Sehr gut, sehr soft, aber..., 3. April 2006
Ragpicker's Dream ist eine sehr gelungene Scheibe. Die Lieder sind sehr harmonisch und sehr gut komponiert. Die Lieder sind allesamt musikalisch auf einem sehr hohem Niveau. Es ist kein Lied auf der Platte, was an musikalische Einfallslosigkeit errinert, und auch kein Song dabei, bei dem man das Gefühlt hat, dass ein Virtuose ihn nur geschrieben hat, um zu zeigen wie er mit seiner Gitarre herumwirbeln kann. Ganz im Gegenteil. Die Songs kennen keine extreme. Es gibt kein Song auf dieser CD der nicht gut ist, aber eben auch kein Song der einem sofort oder später unbedingt von den Socken haut.
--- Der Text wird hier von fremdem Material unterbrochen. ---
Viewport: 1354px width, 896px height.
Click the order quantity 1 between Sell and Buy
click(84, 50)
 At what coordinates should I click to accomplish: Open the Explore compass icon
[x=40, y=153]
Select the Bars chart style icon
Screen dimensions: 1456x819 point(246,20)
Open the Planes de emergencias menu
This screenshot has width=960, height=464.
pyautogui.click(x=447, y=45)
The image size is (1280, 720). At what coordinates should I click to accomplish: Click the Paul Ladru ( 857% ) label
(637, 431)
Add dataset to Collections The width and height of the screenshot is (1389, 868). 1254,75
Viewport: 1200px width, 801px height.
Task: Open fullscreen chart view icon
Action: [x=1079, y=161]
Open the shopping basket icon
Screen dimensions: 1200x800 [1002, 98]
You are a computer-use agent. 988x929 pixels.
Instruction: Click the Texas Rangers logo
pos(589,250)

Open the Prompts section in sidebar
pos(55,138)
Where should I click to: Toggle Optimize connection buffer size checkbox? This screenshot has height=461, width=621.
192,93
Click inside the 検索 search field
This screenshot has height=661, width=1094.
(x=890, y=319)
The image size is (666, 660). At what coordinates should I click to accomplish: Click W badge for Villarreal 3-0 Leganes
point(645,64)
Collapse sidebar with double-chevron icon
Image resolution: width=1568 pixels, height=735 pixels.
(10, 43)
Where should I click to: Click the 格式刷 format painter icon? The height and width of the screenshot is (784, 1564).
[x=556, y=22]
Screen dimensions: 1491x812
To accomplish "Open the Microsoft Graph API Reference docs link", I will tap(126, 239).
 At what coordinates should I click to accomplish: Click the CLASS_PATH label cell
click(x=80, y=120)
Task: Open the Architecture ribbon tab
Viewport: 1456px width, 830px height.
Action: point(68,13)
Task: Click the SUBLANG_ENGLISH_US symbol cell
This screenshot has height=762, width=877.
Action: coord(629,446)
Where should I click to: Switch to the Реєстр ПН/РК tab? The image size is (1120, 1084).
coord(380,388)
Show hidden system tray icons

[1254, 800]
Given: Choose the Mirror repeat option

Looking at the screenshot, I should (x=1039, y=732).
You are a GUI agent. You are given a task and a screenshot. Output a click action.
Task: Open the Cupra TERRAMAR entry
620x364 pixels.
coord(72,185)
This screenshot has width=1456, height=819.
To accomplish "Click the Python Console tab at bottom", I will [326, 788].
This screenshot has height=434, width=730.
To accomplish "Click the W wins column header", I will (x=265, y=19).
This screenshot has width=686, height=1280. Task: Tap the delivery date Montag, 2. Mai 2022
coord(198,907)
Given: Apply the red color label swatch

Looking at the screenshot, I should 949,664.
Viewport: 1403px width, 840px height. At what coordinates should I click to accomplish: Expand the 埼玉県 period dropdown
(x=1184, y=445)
Diese CD hört man sich nicht an, weil man z.B. auf einen Song wie "Sultans of Swing" oder aus seinen Solo-Werken z.B. "Speedway to Nazareth" wartet. Songs, bei denen man sofort geneigt ist mitzusingen oder "mitzuswingen". Es ist einfach eine perfekte CD, die man sich komplett anhören kann, wenn man entspannen möchte. Wenn man sich abends nach getaner Arbeit auf seinen Lieblingssofa setzt, ne Flasche Bier in der Hand hat und die Seele ein wenig baumeln lässt. Da jedes Lied auf etwa demselben Niveau und in dem gleichen Style ist, merkt man gar nicht, wenn eines zu Ende ist. Ich höre diese CD sehr oft und finde sie klasse.
Nur, als Fazit gesagt, nicht zu jedem Anlass. Man muss in der Stimmung dafür sein. Zum relaxen und chillen, auf langen Autofahrten, bei denen einem die Zeit nicht unbedingt im Nacken sitzt, ist sie sehr zu empfehlen.Wenn man jedoch etwas eingängigere Songs hören möchte, dann empfehle ich auch die etwas alltagstauglichere "Sailing to Philadelphia" von Mark Knopfler oder natürlich Dire Straits Alben.
Ich find's langweilig ..., 20. August 2005
Ich muss gleich zu Beginn sagen, dass ich kein wirklicher Dire-Straits-Fan bin und nicht zu denen gehöre, die jedes Solowerk von Mark Knopfler schlecht bewerten, weil es sich nicht mehr nach seiner früheren Band anhört!
Keineswegs, dass sich ein Künstler weiterentwickelt, ist ganz normal und die anderen Solo-Alben von Mark Knopfler finde ich wirklich gelungen: "Sailing to Philadelphia" (2000) ist eine meiner Lieblingsplatten und auch der Nachfolder von "The Ragpicker's Dream", "Shangri-La" von 2004 finde ich - nach mehrfachem Hören - durchaus gelungen! Aber "The Ragpicker's Dream" will mir beim besten Willen nicht gefallen, egal wie oft ich es höre. Würde mir gerne einreden, dass es für mich eine Platte ist, die mit jedem Hören wächst, aber: Sorry, tut sie nicht (zumindest bei mir)!Auch wenn das hart klingt, ich halte fast alle Songs auf "The Ragpicker's Dream" für langweilig, es gibt nicht einen, der wirklich hervorsticht. Auch von der Single "Why Aye Man" bin ich enttäuscht, auch sie erreicht nicht die Qualität von "What it is" oder "Boom like that" vom (bisher) letzten Solo-Album. Ich persönlich kann den zahlreichen öde dahinplätschernden Songs einfach nichts abgewinnen. Aber zum Glück sollte das nächste Album ("Shangri-La") wieder besser werden. Alles in allem ist es für einen Künstler wie Mark Knopfler ja sehr schön, wenn er ausschließlich für sich selbst Musik machen will, und nicht für's Publikum; aber etwas eingängigeres und inspirierteres hätte ich mir von so einem talentierten Mann schon gewünscht!Nicht wirklich zu empfehlen, seine anderen Solo-Alben sind allesamt besser!